All MBB undergraduates are welcome to attend. If you are a junior or senior participating to complete the symposium requirement, please register at
https://docs.google.com/forms/d/1yZHEM3y4J8IXz2LrGAK132b7ytIqFnEzH5qwwWlNEag by noon on Thursday, February 1st.
 

SCHEDULE

3 p.m. - Welcome and Introduction, Steven Hyman

3:10 p.m. –
Human brain chimeroids as avatars to study human disease and development, Paola Arlotta

 

3:40 p.m. – Intracortical neural prostheses for the restoration of communication and mobility, Leigh Hochberg


4:10 p.m. – Human genetics and human brain biology: Insights from natural variation, Steven McCarroll

4:40 p.m. – Panel Discussion, moderated by Joshua Sanes



TALKS AND SPEAKERS

Human brain chimeroids as avatars to study human disease and development
Paola Arlotta (Golub Family Professor and Chair of Stem Cell and Regenerative Biology at Harvard, https://hscrb.harvard.edu/people/paola-arlotta)
Inter-individual genetic variation affects the susceptibility to and progression of many diseases. Efforts to study the molecular mechanisms mediating the impact of human genetic variation on normal development and disease phenotypes are limited, however, by the paucity of faithful cellular human models, and the difficulty of scaling current systems to represent multiple individuals. Here, we present human brain “Chimeroids”, a highly reproducible, multi-donor human brain cortical organoid model generated by the co-development of cells from a panel of individual donors in a single organoid, while maintaining fidelity to endogenous tissue. We leveraged Chimeroids to investigate inter-individual variation in susceptibility to neurotoxic stressors that exhibit high clinical phenotypic variability. Individual donors varied in both the penetrance of the effect on target cell types, and the molecular phenotype within each affected cell type. Our results show that human genetic background may be an important mediator of neurotoxin susceptibility and introduce Chimeroids as a scalable system for high-throughput investigation of the contribution of human genetic variation to brain development and disease.

## Record extracts
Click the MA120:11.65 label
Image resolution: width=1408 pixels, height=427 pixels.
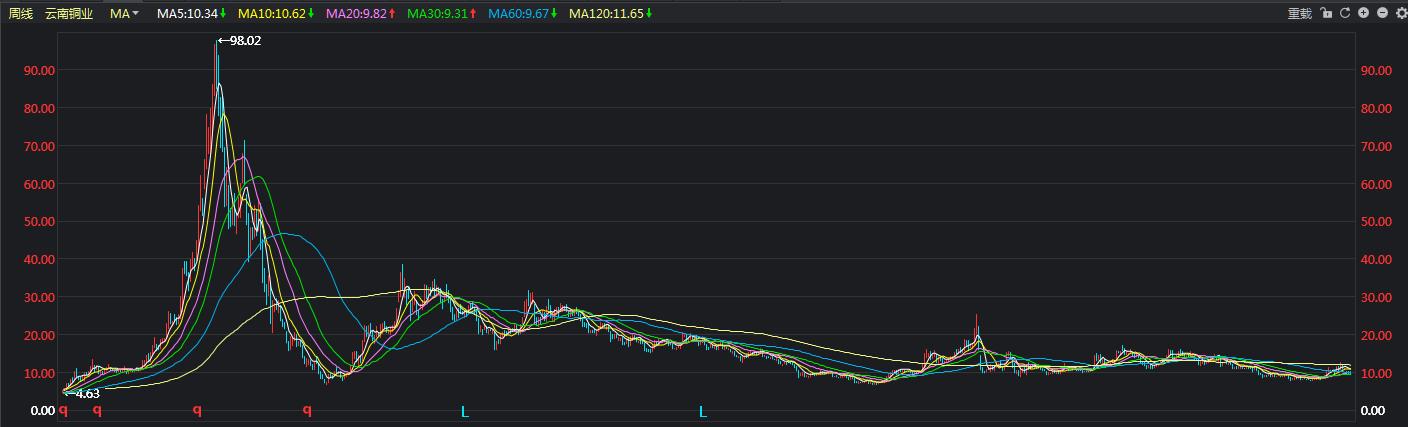(611, 13)
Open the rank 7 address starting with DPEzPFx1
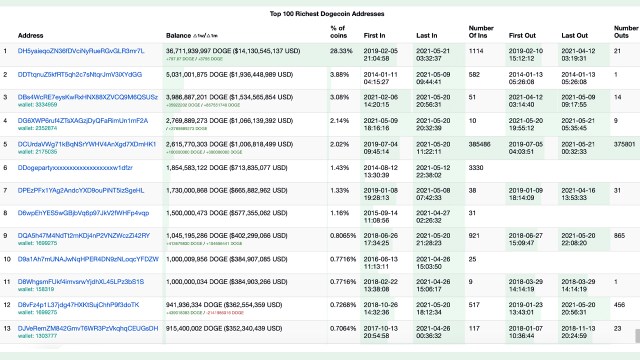The height and width of the screenshot is (360, 640). pyautogui.click(x=81, y=191)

## Your objective
Please check the symposium announcement: at what time does Leigh Hochberg's talk begin?

## Your response
3:40 p.m.